Tout cela aurait pu faire jouer « The Eternal Daughter » comme un exercice douteux de doute de soi, une apologie de sa propre existence. Mais le film est bien plus que cela. Hogg a façonné un hommage profondément émouvant à sa mère, qui bourdonne d’esprit et brille d’affection. Et dans les performances délicieusement délimitées de Swinton, elle a découvert quelque chose de bien plus profond qu’une simple cascade. Les deux visages de Swinton suggèrent le transfert d’identité étrange et souvent inconfortable qui peut se produire au fil du temps entre les mères et les filles. Ils donnent également naissance à l’idée qu’entrer dans l’expérience de quelqu’un d’autre, c’est, à un certain niveau, devenir lui-même, partager sa chair et son esprit.
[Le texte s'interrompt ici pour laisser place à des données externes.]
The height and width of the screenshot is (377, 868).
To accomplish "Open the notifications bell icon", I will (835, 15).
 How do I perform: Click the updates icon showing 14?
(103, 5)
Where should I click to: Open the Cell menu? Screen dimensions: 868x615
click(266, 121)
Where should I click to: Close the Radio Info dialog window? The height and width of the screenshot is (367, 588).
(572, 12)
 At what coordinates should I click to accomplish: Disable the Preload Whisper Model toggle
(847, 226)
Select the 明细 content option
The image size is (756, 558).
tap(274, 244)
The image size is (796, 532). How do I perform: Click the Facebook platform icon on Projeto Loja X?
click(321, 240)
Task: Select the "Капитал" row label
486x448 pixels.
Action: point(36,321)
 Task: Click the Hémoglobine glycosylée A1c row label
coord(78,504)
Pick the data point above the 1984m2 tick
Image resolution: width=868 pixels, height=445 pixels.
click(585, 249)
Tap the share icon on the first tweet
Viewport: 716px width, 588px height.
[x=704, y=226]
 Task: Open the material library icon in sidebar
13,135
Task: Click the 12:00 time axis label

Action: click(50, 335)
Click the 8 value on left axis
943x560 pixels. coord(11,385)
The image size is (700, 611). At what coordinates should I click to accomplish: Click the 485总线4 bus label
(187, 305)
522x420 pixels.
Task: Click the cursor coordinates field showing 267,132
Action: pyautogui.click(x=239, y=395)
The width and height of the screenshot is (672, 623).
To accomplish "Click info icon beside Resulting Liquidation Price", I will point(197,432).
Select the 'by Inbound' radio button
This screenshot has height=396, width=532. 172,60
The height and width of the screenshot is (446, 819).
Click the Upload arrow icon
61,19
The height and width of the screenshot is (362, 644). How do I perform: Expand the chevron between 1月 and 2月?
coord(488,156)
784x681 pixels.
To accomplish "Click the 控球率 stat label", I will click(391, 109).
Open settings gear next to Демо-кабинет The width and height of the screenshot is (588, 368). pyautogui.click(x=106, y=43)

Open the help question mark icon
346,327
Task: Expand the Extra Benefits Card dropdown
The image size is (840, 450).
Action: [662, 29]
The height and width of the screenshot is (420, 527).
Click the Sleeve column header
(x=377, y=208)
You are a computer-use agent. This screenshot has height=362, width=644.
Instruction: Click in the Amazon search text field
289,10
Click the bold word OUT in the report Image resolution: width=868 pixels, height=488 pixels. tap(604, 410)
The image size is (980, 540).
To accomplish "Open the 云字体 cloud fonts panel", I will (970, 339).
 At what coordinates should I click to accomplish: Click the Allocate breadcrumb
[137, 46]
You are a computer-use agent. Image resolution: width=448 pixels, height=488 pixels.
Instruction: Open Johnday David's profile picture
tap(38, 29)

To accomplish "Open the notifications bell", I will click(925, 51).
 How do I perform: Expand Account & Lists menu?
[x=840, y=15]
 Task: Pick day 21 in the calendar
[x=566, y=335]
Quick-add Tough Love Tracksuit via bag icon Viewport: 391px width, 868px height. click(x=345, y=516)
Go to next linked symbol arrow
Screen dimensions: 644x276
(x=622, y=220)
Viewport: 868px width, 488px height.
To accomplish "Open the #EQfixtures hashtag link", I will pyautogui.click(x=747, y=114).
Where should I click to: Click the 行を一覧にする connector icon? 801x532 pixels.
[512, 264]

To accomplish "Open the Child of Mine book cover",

C’est le cinéma personnel comme tour de passe-passe, comme une séance créative fascinante. En tant que tel, il est conçu pour vous faire remettre en question votre emprise sur la réalité, tout comme Julie remet en question la sienne. Hogg prend plaisir à nous conduire sur l’allée du jardin, jamais plus littéralement que lorsqu’un jardinier bienveillant (Joseph Mydell) émerge une nuit pour aider Julie, et peut-être Rosalind aussi. En même temps, le réalisateur a plus à l’esprit qu’une taquinerie élaborée, et une fois que la brume se dissipe, comme c’est finalement le cas, le motif qu’il révèle a une belle clarté fracassante.

Ce qui semblait être un genre de conte se transforme soudain, sous nos yeux, en un autre. Et l’air de prudence émotionnelle révèle, rétrospectivement, le sentiment profond et angoissé qui a toujours été là. « The Eternal Daughter » est obsédante, comme toutes les meilleures histoires de fantômes. Les meilleures histoires d’amour aussi.

« La fille éternelle »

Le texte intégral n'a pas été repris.